Ranger uranium mine contaminating Kakadu

The Ranger Uranium Mine in Kakadu is leaking 100,000 litres of contaminated water from the tailings dam everyday, according to the Commonwealth supervising scientist, Alan Hughes.

Uranium tailings are the residues from the mining process and contain around 80 per cent of the radioactivity of the original ore. According to the Australian Conservation Foundation they pose a long term hazard to humans, animals and plants.

According to Alan Hughes, the water is leaking into rock fissures beneath Kakadu. He told the Senate estimates hearing "At this stage, I do not see any significant reasons for concern." But there are questions about how ERA intends to recover this contaminated water.

The Ranger mine, owned by Energy Resources Australia (ERA), is legally obliged to isolate the tailings from the surrounding Kakadu National Park "for a period of not less than 10,000 years".

ACF nuclear free campaigner Dave Sweeney said "There is a serious environmental management problem at the aging and under-performing Ranger mine. The continuing leak means miner ERA is breaching its operating requirements."

"Federal Labor’s policy clearly states the ALP will ensure stringent environmental controls on uranium mines, based on world’s best practice standards. The Ranger mine comprehensively fails this test and federal action is needed now." he said.

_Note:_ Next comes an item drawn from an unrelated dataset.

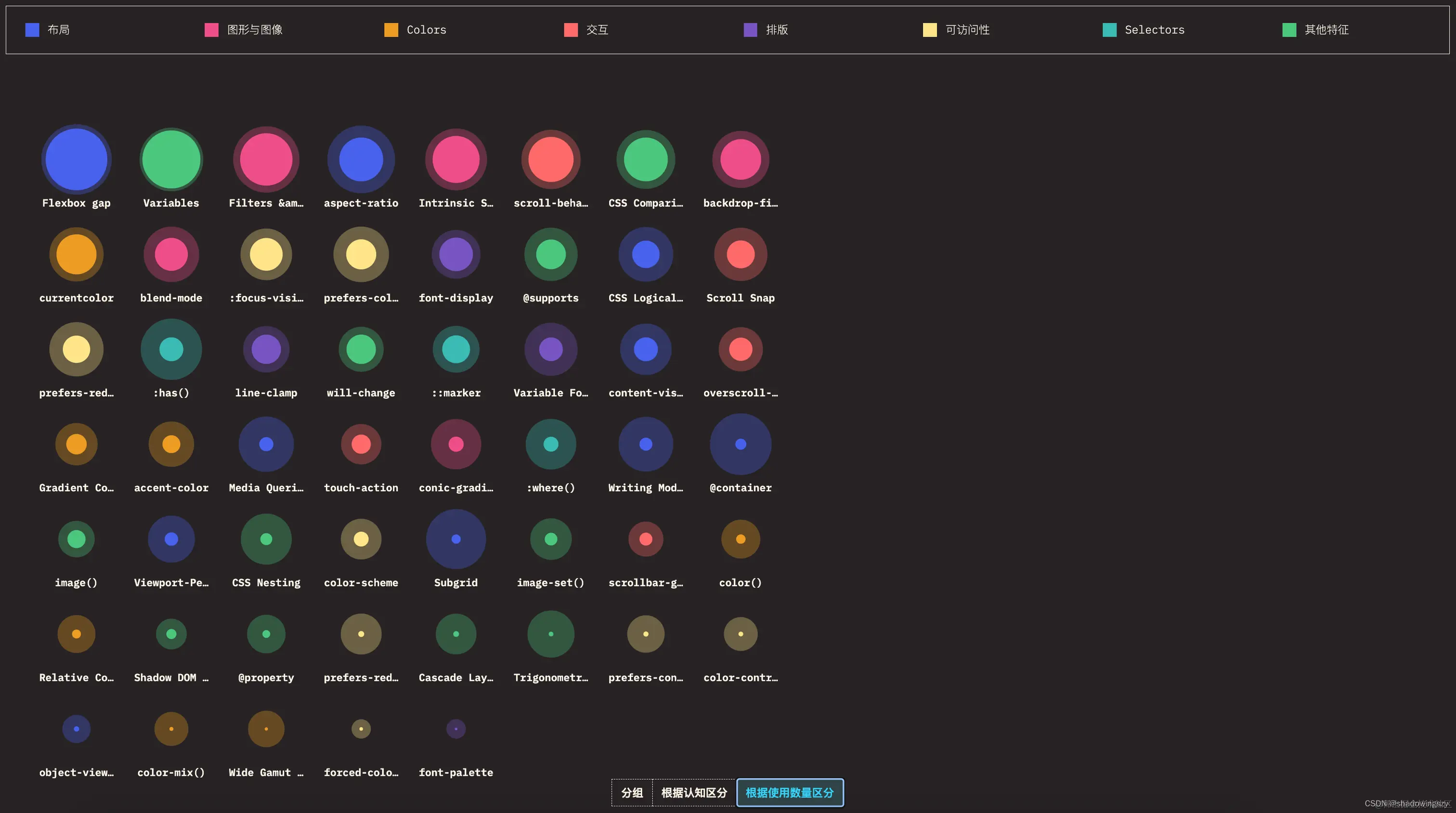Image resolution: width=1456 pixels, height=813 pixels.
Task: Click the Flexbox gap bubble
Action: pyautogui.click(x=76, y=159)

"The Federal Government should set up an independent review of the impact of ERA’s mining operation, full disclosure of the status of the tailings leak and options for its redress, rapid implementation of a series of outstanding Inquiry recommendations and a legal assessment of whether ERA is in breach of Commonwealth requirements." said Dave Sweeney.

ERA has found a potential 40,000 tonnes of uranium nearby and is proposing underground mining from the present open pit to mine these deposits to extend the life of the mine and mine infrastructure.